La Décroissance en force
Le troisième jour de cet atelier était uniquement consacré… à la Décroissance. Cette journée fut animée par nos amis barcelonais venus en force, en bateau, puis en train à travers les Balkans. En effet, s’est créé notamment autour de François Schneider, l’initiateur de la marche pour la Décroissance de 2005 et aussi de la première conférence internationale sur la Décroissance de Paris en 2008 avec Fabrice Flipo, une équipe de recherche sur la Décroissance à l’université autonome de Barcelone. C’est cette équipe, animée par le grand professeur Joan Martinez Alier (un des précurseurs de l’économie écologique) qui avait organisé la 2ème conférence internationale en mars dernier. Leur méthode de travail s’appuie sur des collaborations continues entre activisme, expérimentations et recherche académique interdisciplinaire. C’est ce que l’on appelle la transdisciplinarité. Ils ont ces deux dernières années publié une dizaine d’articles dans des revues universitaires de référence et permettent ainsi à la Décroissance de s’immiscer, petit à petit, à la fois dans le monde anglo-saxon (la littérature sur la Décroissance en anglais reste très pauvre) et le monde universitaire (dominé par l’anglais !).
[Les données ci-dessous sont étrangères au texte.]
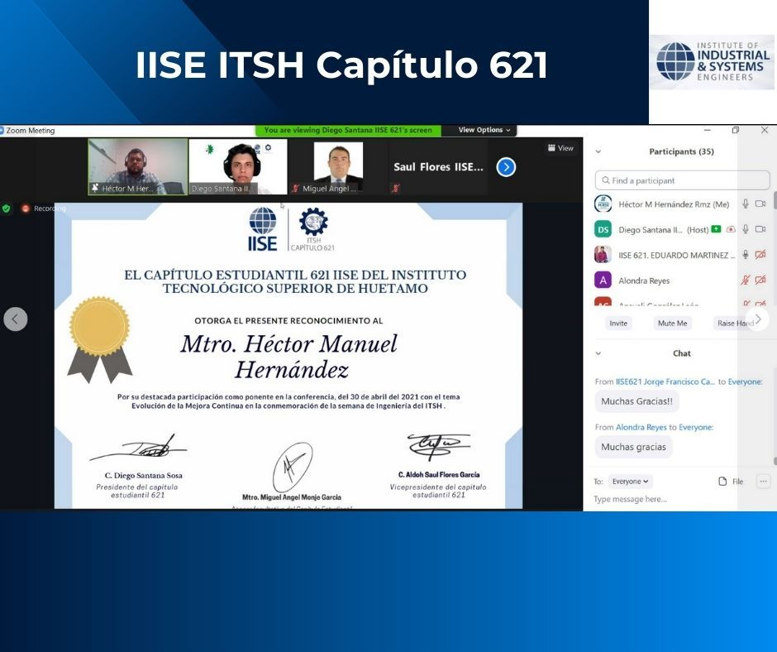
Task: Toggle the Mute Me button
Action: coord(671,324)
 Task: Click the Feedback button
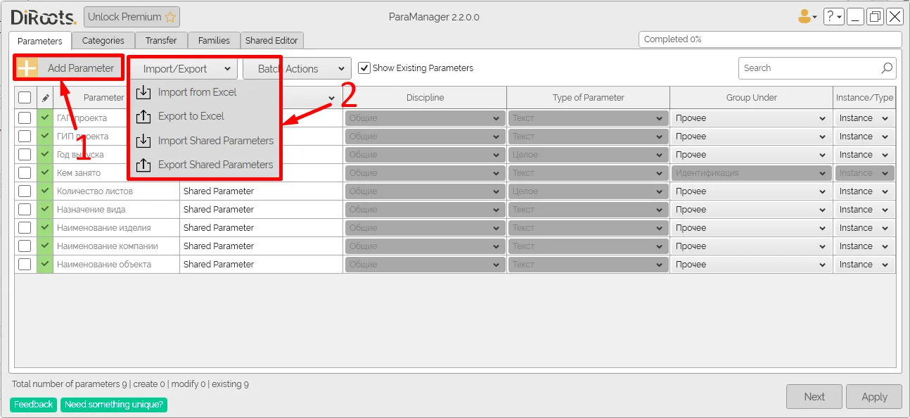(x=33, y=405)
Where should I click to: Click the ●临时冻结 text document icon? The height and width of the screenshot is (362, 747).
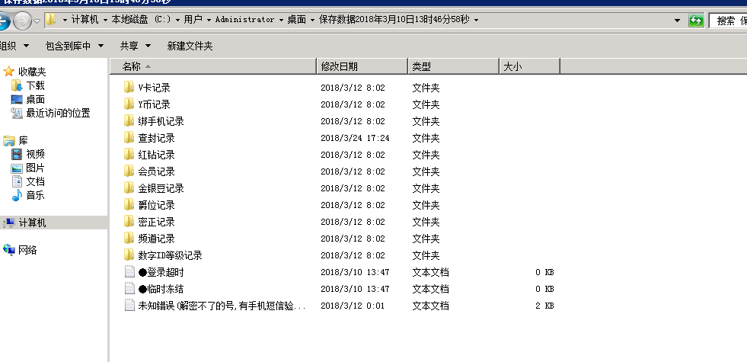click(x=129, y=289)
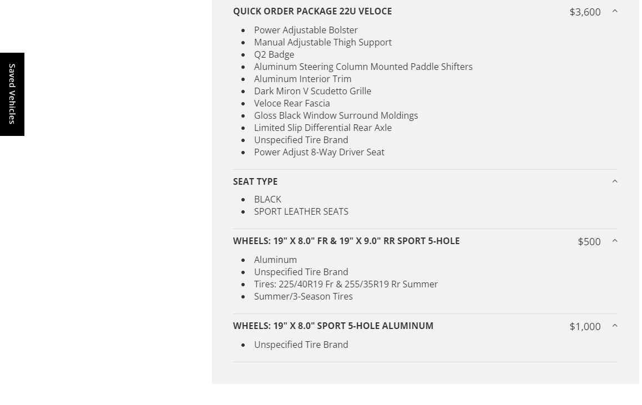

La Décroissance, avec eux et d’autres, notamment les réflexions du Parti Pour La Décroissance, ont ainsi, tout au long de la conférence trusté les places de choix : ateliers, plénières, questions dans la salle… en s’imposant de manière naturelle. Elle était surtout très présente lors des pauses café, des déjeuners, des soirées…
Perspectives
La Décroissance, comme le dit souvent Paul Ariès, est un ovni politique, mais c’est aussi un ovni académique. Elle surprend, déstabilise par son approche multidimensionnelle, sa radicalité et sa cohérence. De même, elle joue vraiment ce rôle de poil à gratter, de casseur de dogme et ouvre des perspectives, en particulier grâce à l’équipe de Barcelone et son organisation construite sur le principe de l’autogestion, de la participation et de l’intégration de la société civile dans ses recherches et discussions.
Cette liberté est enthousiasmante mais peut créer des confusions et je dois bien reconnaître que malheureusement certaines discussions avec des universitaires, se retrouvant perdus face à une telle approche radicale et transdisciplinaire, se sont avérées stériles. Qu’est-ce que la Décroissance ? Comme en France, le débat était récurrent, comment définir simplement la Décroissance, pourquoi un terme aussi négatif ? En anglais, on parle de Degrowth, en allemand, un consensus a semble-t-il été trouvé autour de post-croissance (postwachstum). En France, nous avons réussi, même si le débat continue à battre son plein, à trouver un certain consensus autour du slogan provocateur mot obus, jouant ce rôle de poil à gratter idéologique. Beaucoup d’Objecteurs et d’Objectrices de Croissance, pas tous, se retrouvent derrières ce mot et la pensée politique qu’il représente.
En France, mais maintenant un peu partout dans le monde occidental, la Décroissance se répand, questionne, fait vivre les idées… mais semble toujours se chercher.
Vincent Liegey, membre du Parti Pour La Décroissance et du collectif Décroissance 2012, effectue un doctorat sur la Décroissance à l’université d’économie de Budapest.